Limited tickets are available for 22 Sep performance. Thank you for your support!
A multimedia staging unfolding time and space
‘Everything is done with precision. It does surprise, and occasionally delight.’
SeeingDance.com
ST/LL is a multimedia production created by Japan’s avant-garde contemporary artist Shiro Takatani, a founding member of artist collective Dumb Type. It is a visual spectacle exploring the notion of time and space. The stage is like a mirror to exhibit the reflection of massive projections and movement of actors, where audiences are transported to a hypnotic stage. The music and sound effects are created by the esteemed composer and Oscar winner Ryuichi Sakamoto, together with Marihiko Hara and Takuya Minami. Japanese actress Mayu Tsuruta, a nominee for the Best Supporting Actress in the Japan Academy Film Prize, also participates in the performance.

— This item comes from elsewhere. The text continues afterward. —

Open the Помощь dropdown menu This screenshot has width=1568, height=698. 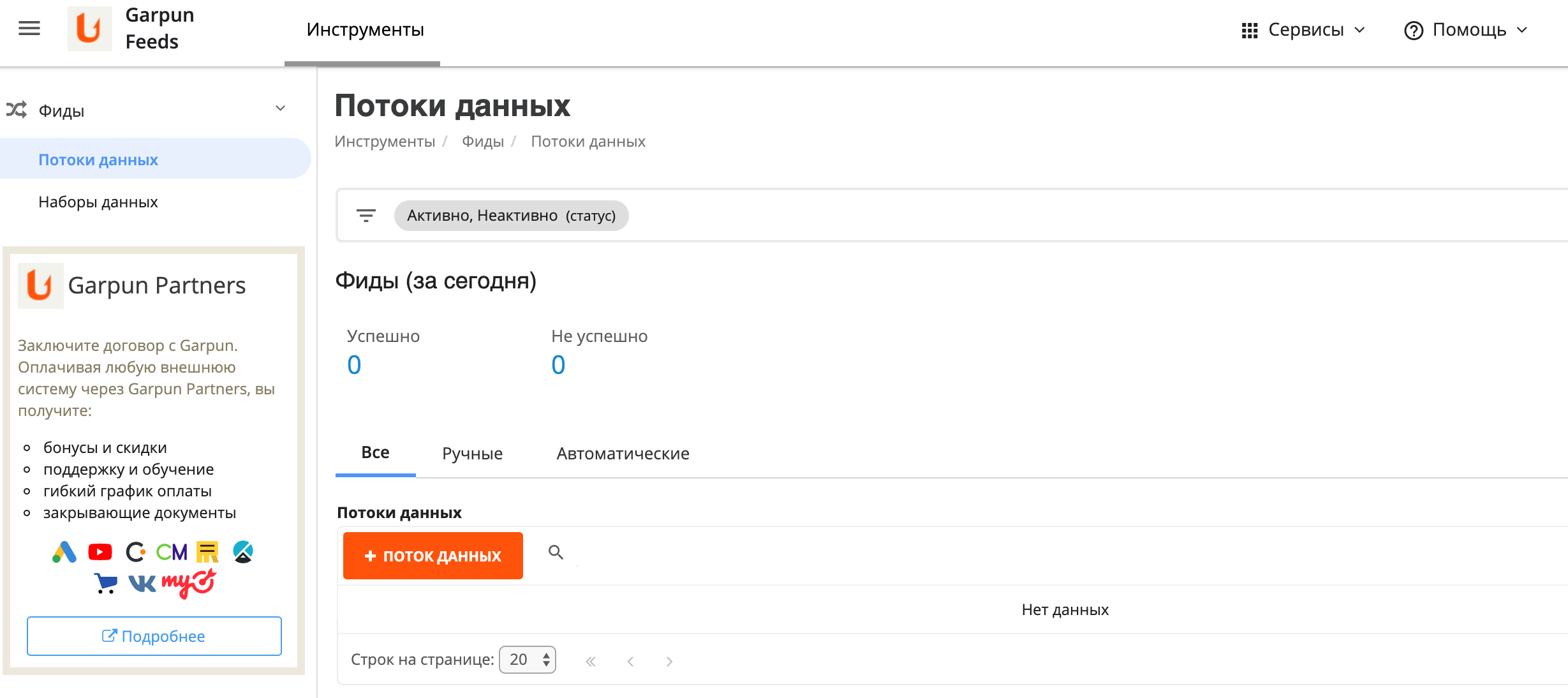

The programme was premiered in France in 2015 and was then taken on tour to Belgium, Italy, Japan, Taiwan and Singapore.
The programme contains some Japanese and English
Meet-the-artist session (In Japanese and Cantonese) after 20/9 performance
The running time of each performance is approximately 1 hour and 15 minutes without intermission.

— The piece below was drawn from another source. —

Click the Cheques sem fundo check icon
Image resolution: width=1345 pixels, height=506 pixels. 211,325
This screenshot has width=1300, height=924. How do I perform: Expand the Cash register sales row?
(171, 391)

Audience is strongly advised to arrive punctually. Latecomers and audiences who leave during the performance will only be admitted at a suitable break.
'Beyond Multi-arts' Series: ST/LL by Shiro Takatani (Japan)
Shiro Takatani studied environmental design at Kyoto City University of Arts. As a visual artist and theater director, he works diversely with photography, video, lighting, graphics and set design, and uses high-technology in his creations. He is a founding member of artist collective Dumb Type, which was established in 1984. Besides Dumb Type, Takatani began a parallel solo career in 1998, in which he has directed visuals for various theatre productions. His own performances La chambre claire, CHROMA and ST/LL were well received internationally. His first retrospective solo exhibition, Camera Lucida, was held at the Tokyo Photographic Art Museum in 2013. He also worked in collaboration with diverse artists. In 2017, the remarkable collaboration with Fujiko Nakaya, Ryuichi Sakamoto and Min Tanaka for fog and cloud sculptures was presented at Tate Modern, London and The New National Museum, Oslo. Takatani received the Japan’s 65th Prize of Fine Arts (Media Art) in 2015 and the Kyoto Prefecture Cultural Award in 2019.
Director: Shiro Takatani
Cast: Yuko Hirai, Mayu Tsuruta, Misako Yabuuchi, Olivier Balzarini
Music: Ryuichi Sakamoto, Marihiko Hara, Takuya Minami
Lighting design: Yukiko Yoshimoto
Media creation and computer programming: Ken Furudate
Script: Alfred Birnbaum
Stage Manager: Nobuaki Oshika
Technical Director: So Ozaki
Sound Technician: Satoshi Hama
Computer programming: Ryo Shiraki
Lighting Technician: Kazuya Yoshida
Company Manager: Yoko Takatani / Dumb Type
Song: 60 cradles - rehotne sinta (voice: Yoko Kawakami)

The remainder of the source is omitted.